I don't know how fixable that one is via just spending: There's a significant component of just selecting for student quality, interest in studying and parentally funded support when a student is struggling. It's a non-trivial part of the US' love of sprawl: Fewer kids of different levels of means will live near you. So when parents say they buy a house for "good schools" they aren't just saying funding per student. And yes, we have this too even in areas without a significant racial component. Making sure only very expensive houses are around you, and keeping housing prices up, has an effect on schooling, even if just by selecting for kids of parents that can afford the big houses.
Ultimately the American parent is paying for the kids education either way: Either by buying a more expensive house near said "good schools", or by paying a private school, which is allowed to be selective in their admissions and match students. Making all schools actually be about the same is not just a matter of funding them equally, but you'd have to end the student segregation (even when it's in legal ways(, which is quite the challenge.

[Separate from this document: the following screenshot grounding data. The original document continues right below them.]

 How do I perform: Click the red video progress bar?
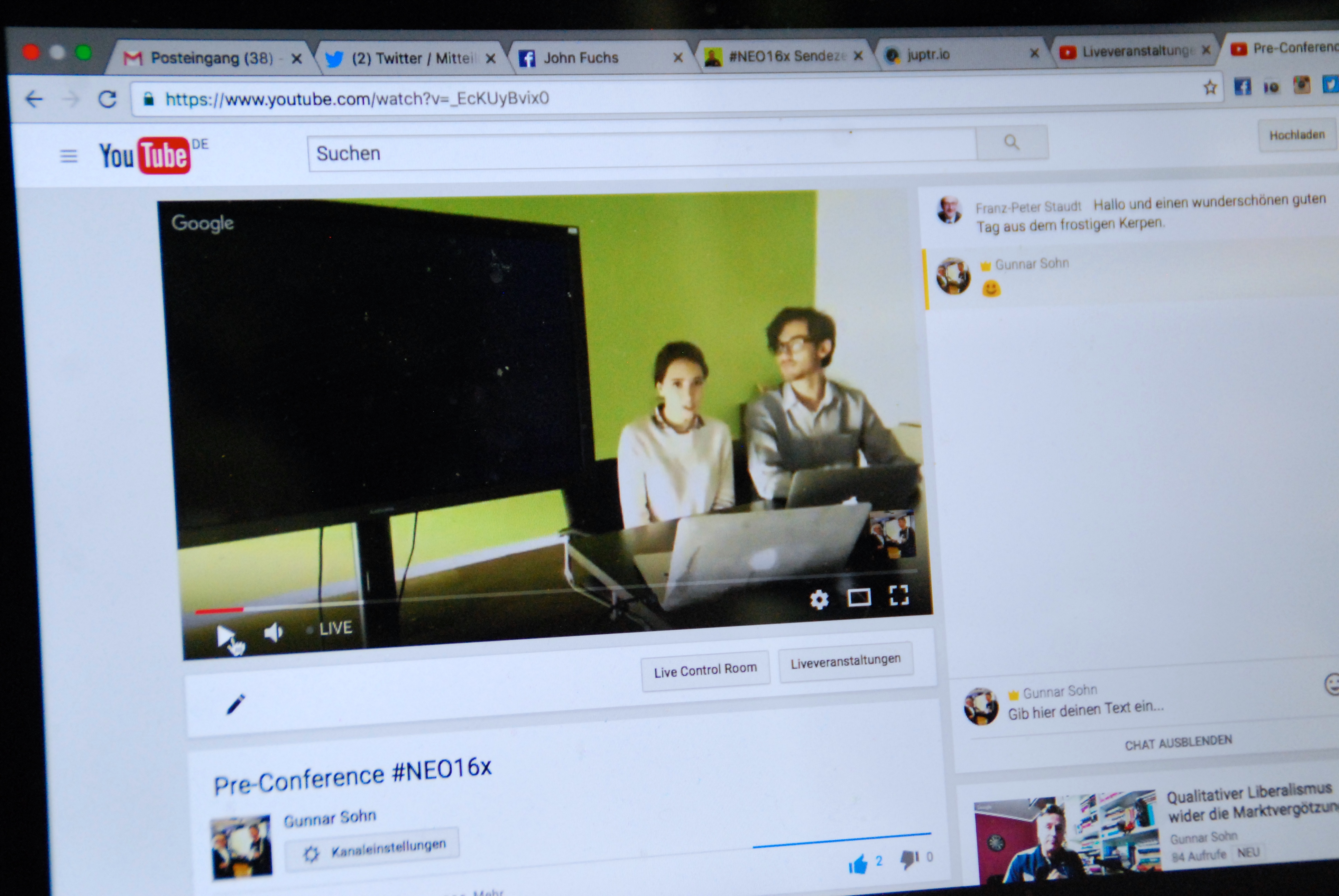(x=220, y=610)
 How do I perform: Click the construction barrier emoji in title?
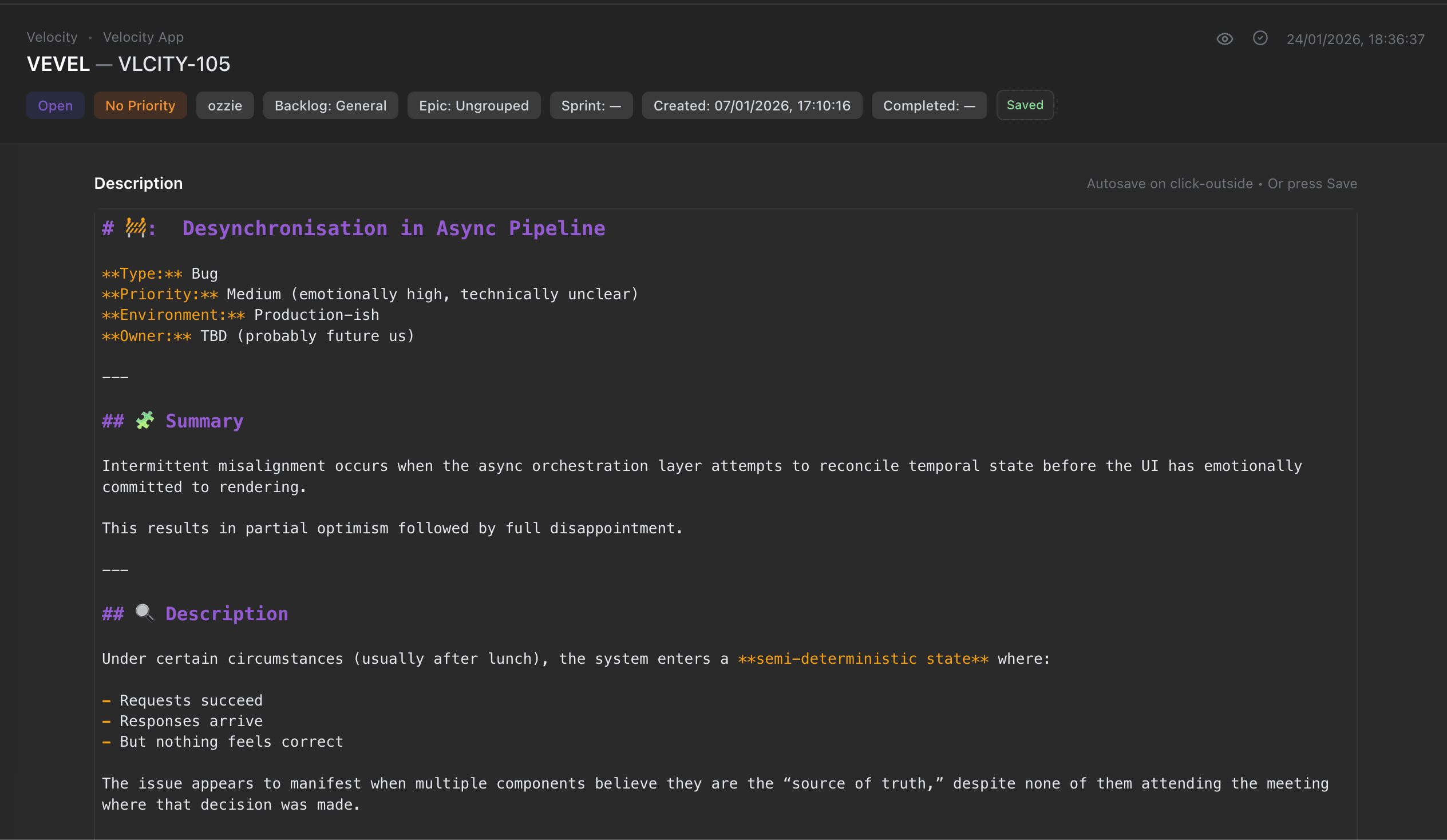pyautogui.click(x=136, y=228)
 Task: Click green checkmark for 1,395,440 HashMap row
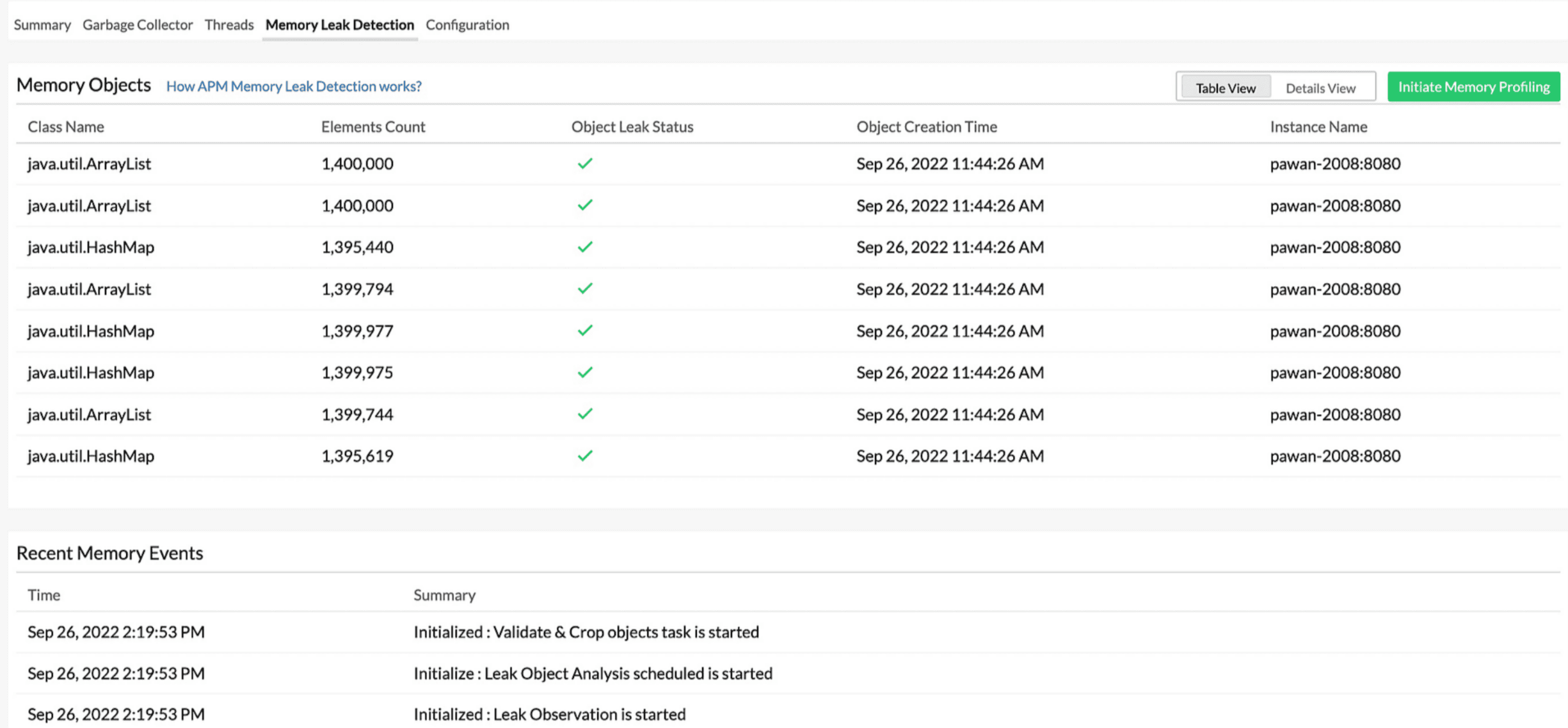(584, 247)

For instance, around me, there's some really bad school districts that end up grabbing very large mansions. But what happens there is that none of the kids of people living in those mansions actually go to public school. So while it might not be economically difficult to up the funding of the schools near poorer neighborhoods, I don't even necessarily think that they will get the same outcomes for the same funding: The selection component is going to change performance.
Tying property taxes to school funding is designed to cause this outcome, it's not a mistake. The majority of US history involves actively harming the poor through policy.